> Hi All,
> 
> As per the discussion on panama-dev mailing list[1], patch adds the support 
> for following new two vector permutation APIs.
> 
> 
> Declaration:-
>     Vector<E>.selectFrom(Vector<E> v1, Vector<E> v2)
> 
> 
> Semantics:-
>     Using index values stored in the lanes of "this" vector, assemble the 
> values stored in first (v1) and second (v2) vector arguments. Thus, first and 
> second vector serves as a table, whose elements are selected based on index 
> value vector. API is applicable to all integral and floating-point types.  

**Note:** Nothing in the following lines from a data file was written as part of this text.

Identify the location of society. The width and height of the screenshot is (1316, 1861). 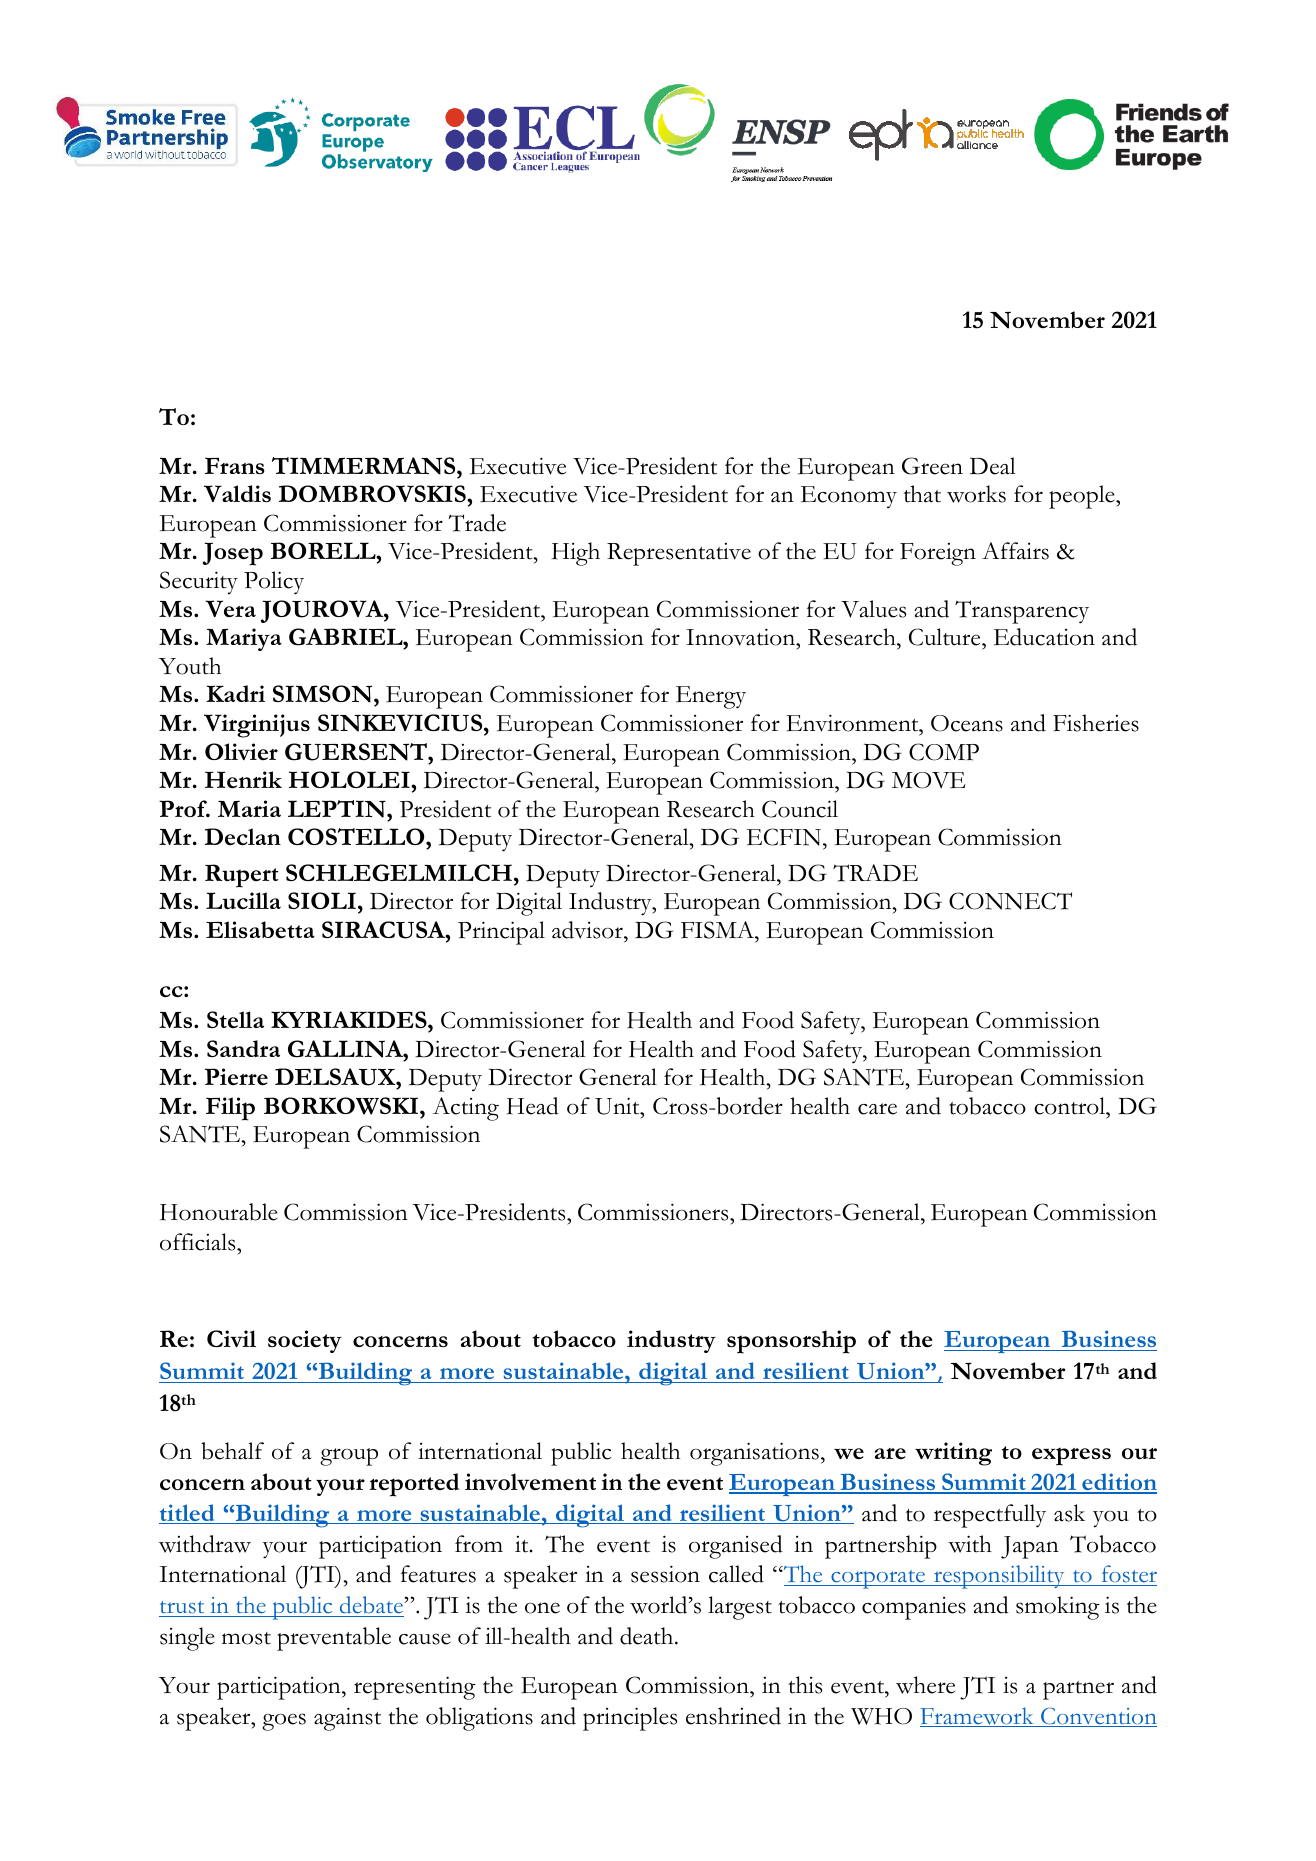
(305, 1341).
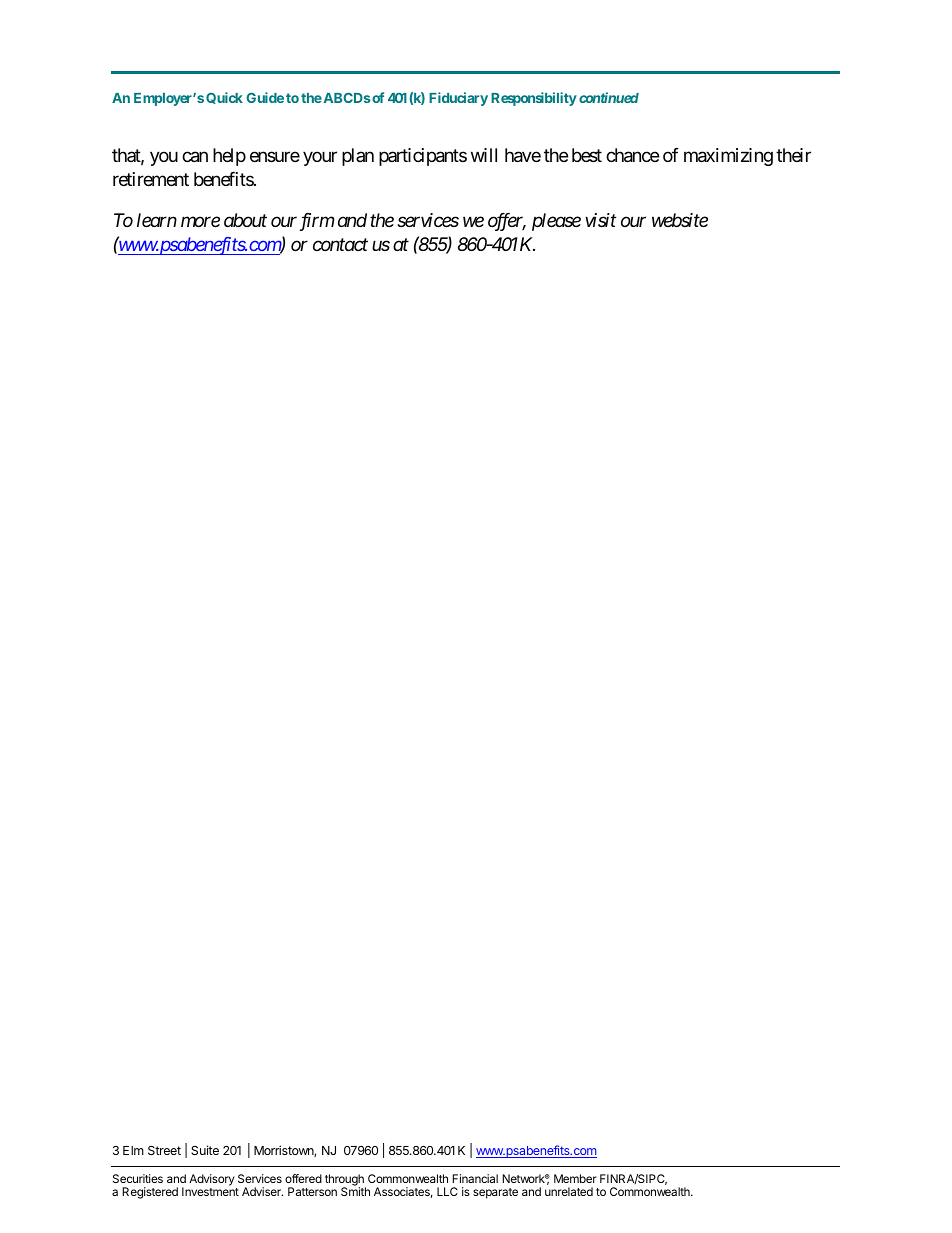 This image has height=1233, width=952. I want to click on Member, so click(575, 1178).
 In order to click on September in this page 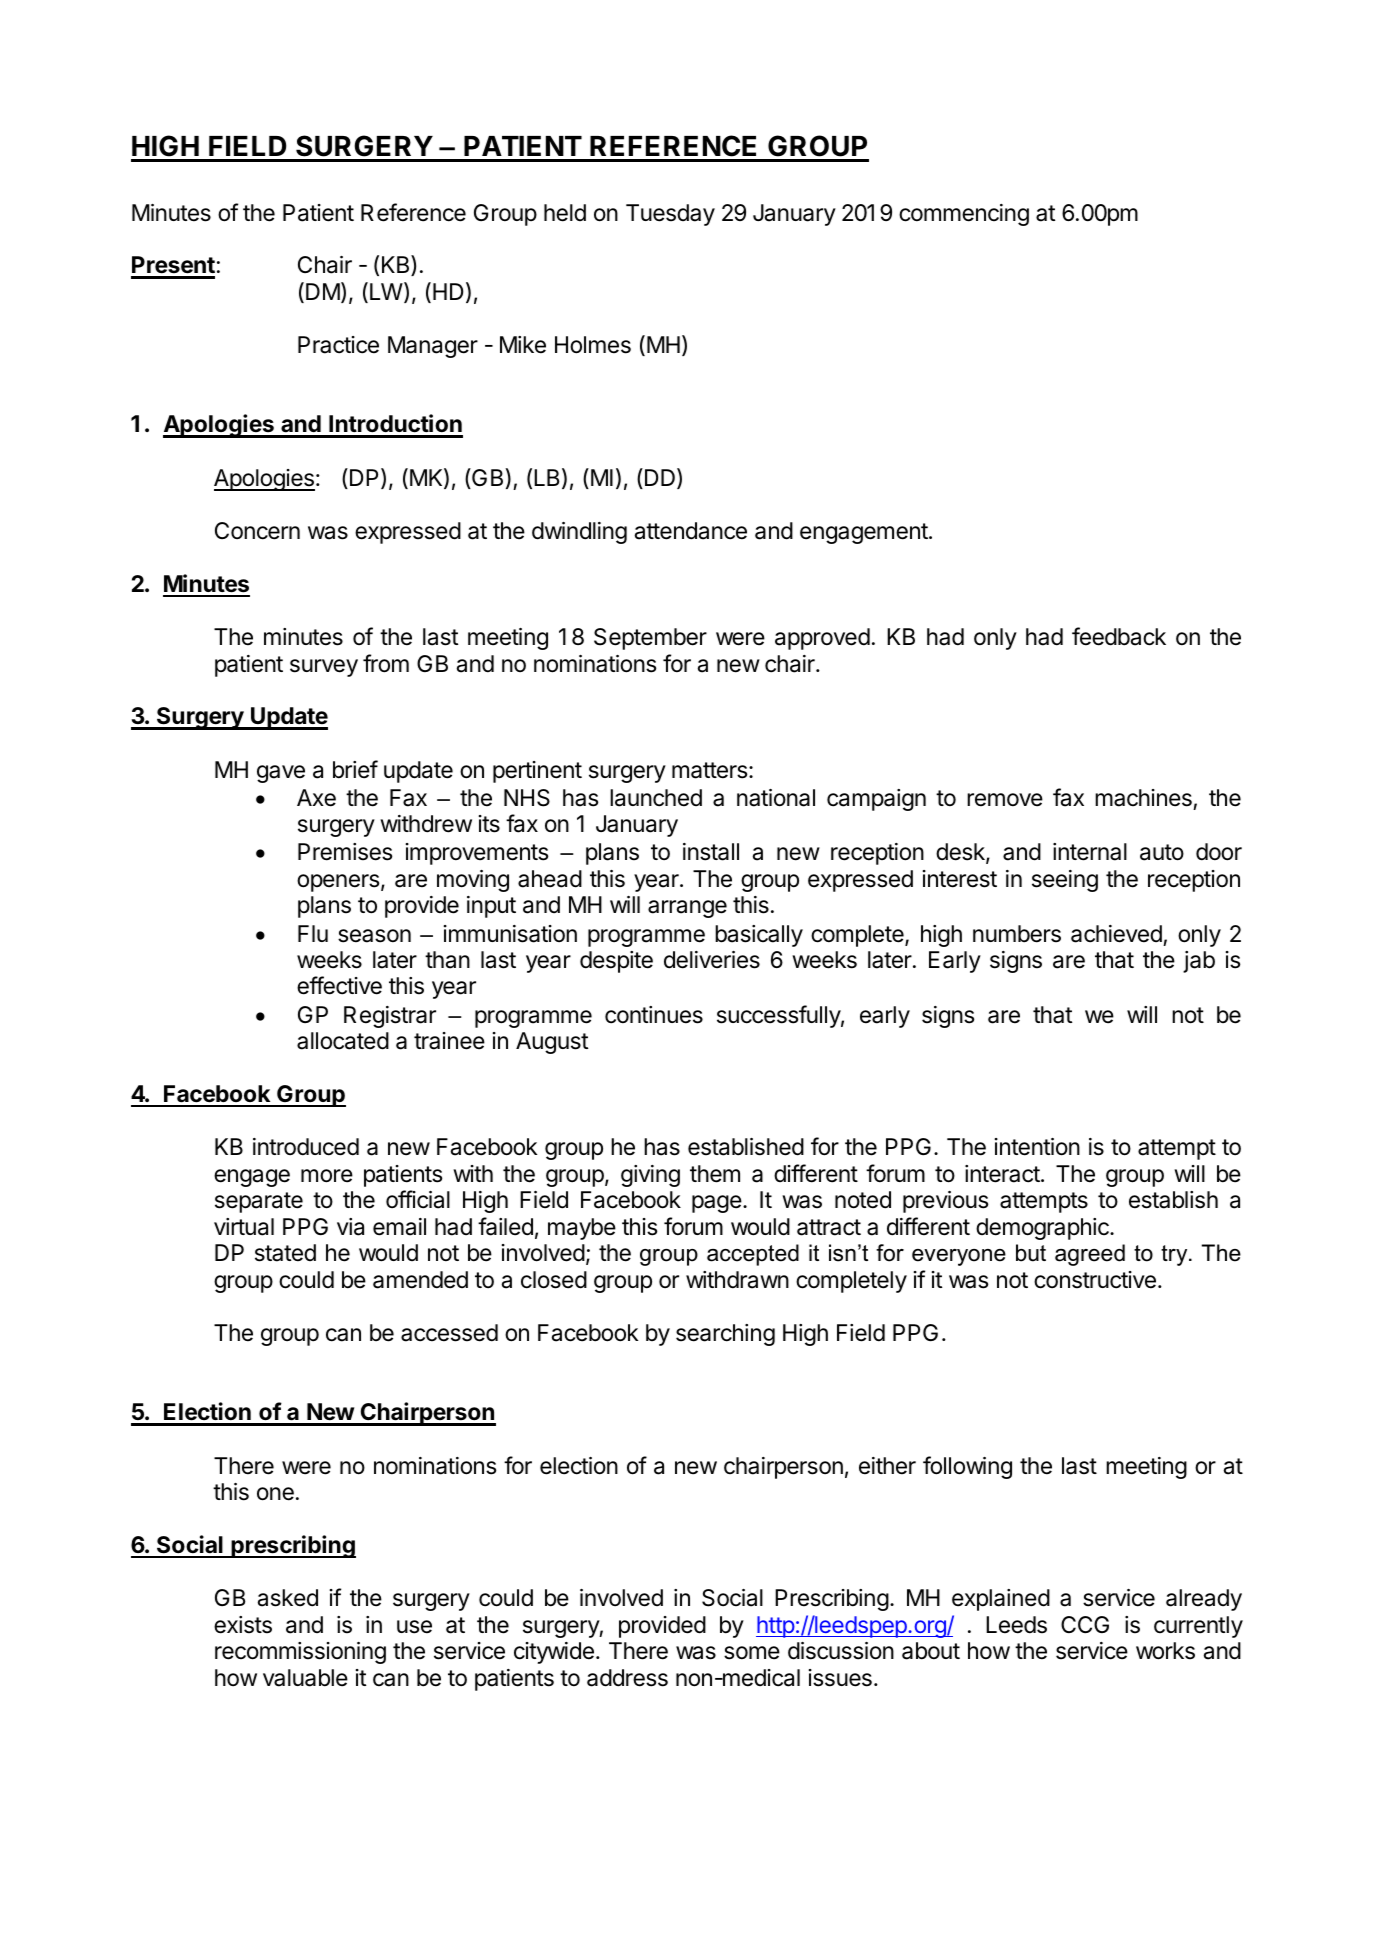, I will do `click(650, 639)`.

> The result of this operation is semantically equivalent to expression 
> v1.rearrange(this.toShuffle(), v2). Values held in index vector lanes must 
> lie within valid two vector index range [0, 2*VLEN) else an 
> IndexOutOfBoundException is thrown.  
> 
> Summary of changes:
> -  Java side implementation of new selectFrom API.
> -  C2 compiler IR and inline expander changes.
> -  In absence of direct two vector permutation instruction in target ISA, a 
> lowering transformation dismantles new IR into constituent IR supported by 
> target platforms. 
> -  Optimized x86 backend implementation for AVX512 and legacy target.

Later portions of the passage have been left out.